1

I have a dataflow pipeline that collects user data like navigation, purchases, crud actions etc. I have this requirement to be able to identify patterns real time and then dispatch pubsub events that other services can listen to in order to provide the user real time tips, offers or promotions.

I'm thinking to start grouping the events by user id and then if the match a pattern to create a PCollection that contains the events names that need to be triggered via pubsub.

Is this the right approach? Is there a better way?

chchrist
  • 18,854
  • 11
  • 48
  • 82

1 Answers1

2

This could certainly work for some use cases.

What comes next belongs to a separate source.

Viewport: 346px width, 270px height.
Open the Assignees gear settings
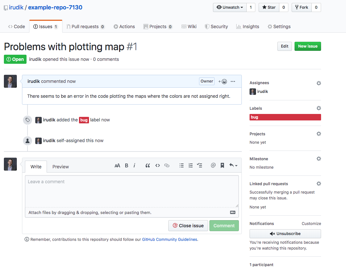tap(319, 83)
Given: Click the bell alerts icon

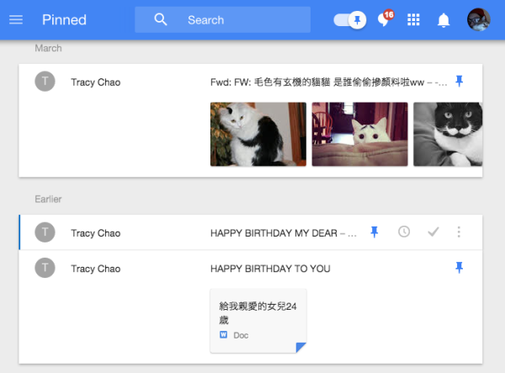Looking at the screenshot, I should pyautogui.click(x=444, y=20).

If you are using session based windowing in combination with early firings (triggering upon arrival of each element). You can have all the data needed to identify patterns each time a new element arrives.

However, depending on the rate of user data being pushed and the size of the session, this might result in holding a lot of data in the PCollection and repeating this pattern matching a lot (on the same data), since you have to reuse all the data in the session. Furthermore you cannot use elements that arrived before this session.

Sometimes, you might be better off by keeping a state for each user (without redoing the pattern matching on all the data of the user for this session). Using a state would in fact remove the need to work with windowing. The new process would now look like this:

For each element that arrives:

  1. Fetch the current state

  2. Calculate the new state (based on the old state and the new element)

  3. If needed, emit a message to PubSub.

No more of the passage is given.